Data excerpts
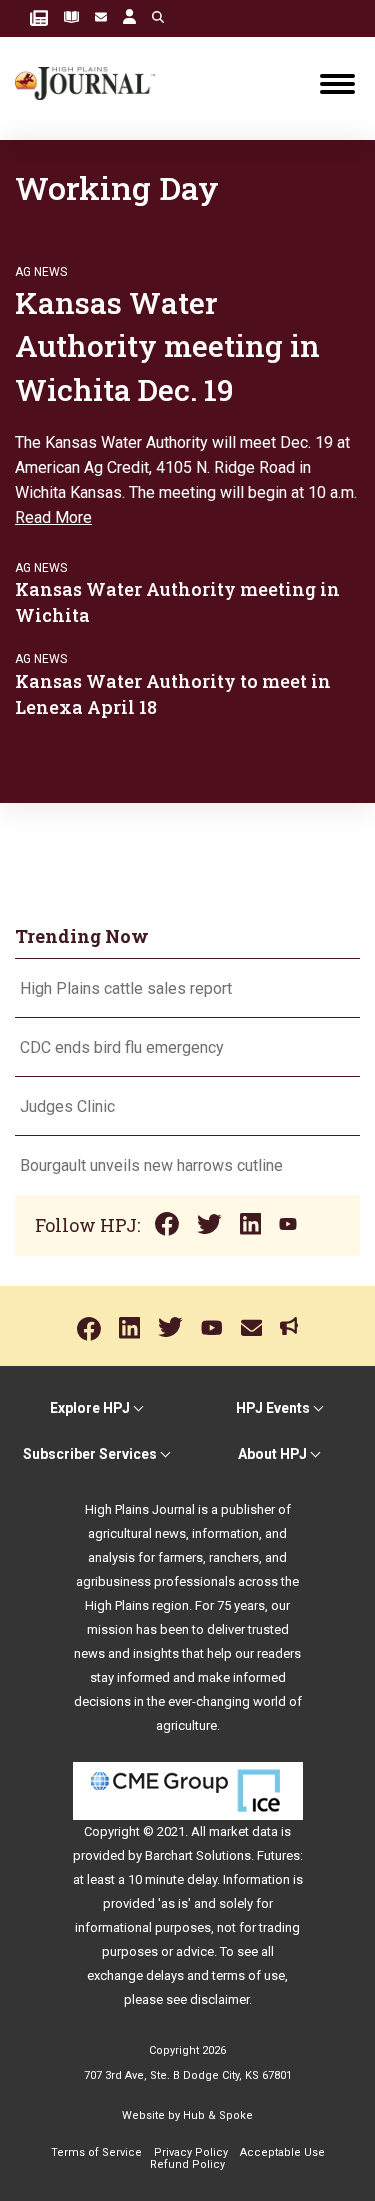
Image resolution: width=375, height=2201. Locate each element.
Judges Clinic (67, 1106)
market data (243, 1831)
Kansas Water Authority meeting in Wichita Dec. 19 (167, 346)
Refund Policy (187, 2164)
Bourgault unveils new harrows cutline (151, 1165)
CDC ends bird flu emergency (122, 1047)
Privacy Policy (191, 2152)
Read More (53, 517)
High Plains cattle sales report (126, 988)
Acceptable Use (282, 2152)
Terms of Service (96, 2152)
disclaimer (219, 1999)
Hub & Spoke (218, 2115)
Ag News (41, 272)
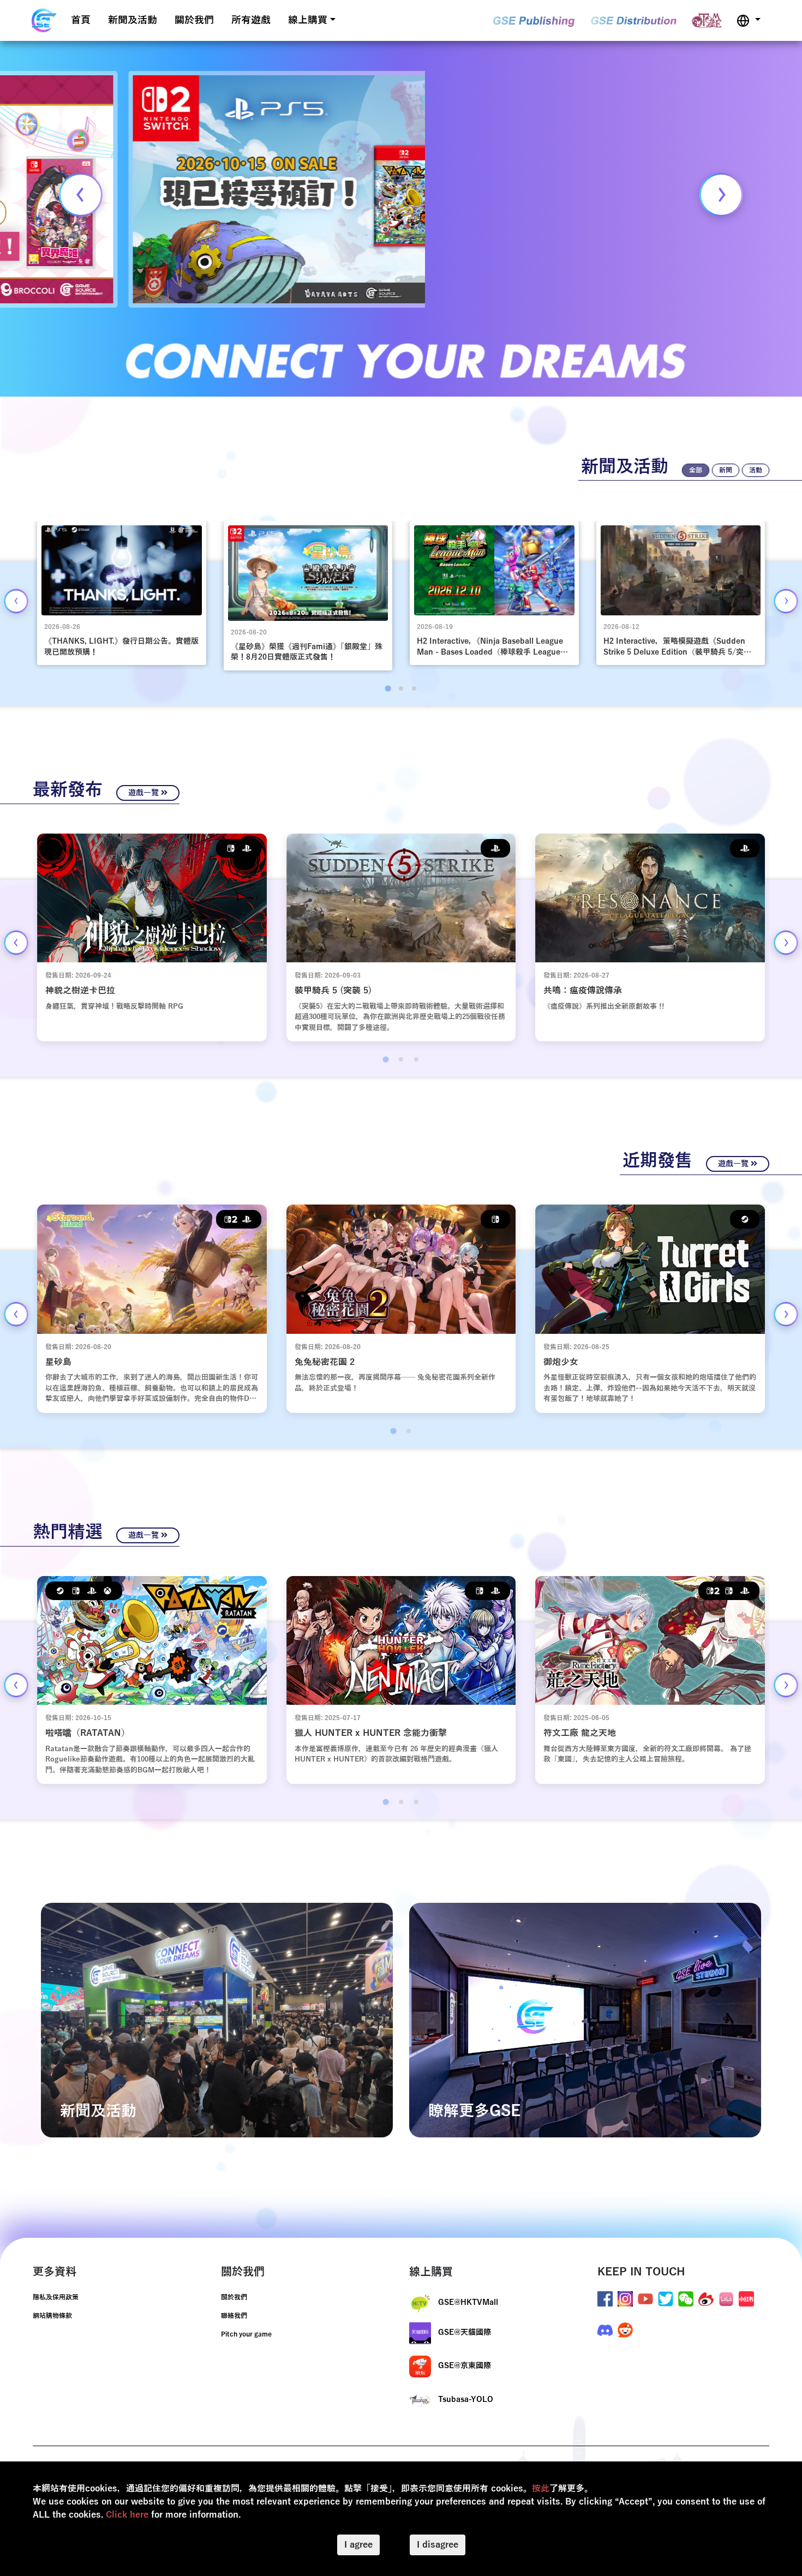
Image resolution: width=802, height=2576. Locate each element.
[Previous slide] (81, 195)
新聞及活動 (132, 20)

Task requirements. Exclude the pictures, and output exactly the lines from the one with "High Plains cattle sales report (126, 988)" through the last line of the records, both included.

Answer to the exercise.
High Plains cattle sales report (126, 988)
Acceptable Use (282, 2152)
Terms of Service (96, 2152)
disclaimer (219, 1999)
Hub & Spoke (218, 2115)
Ag News (41, 272)
Image resolution: width=802, height=2576. Locate each element.
[Previous slide] (81, 195)
新聞及活動 (132, 20)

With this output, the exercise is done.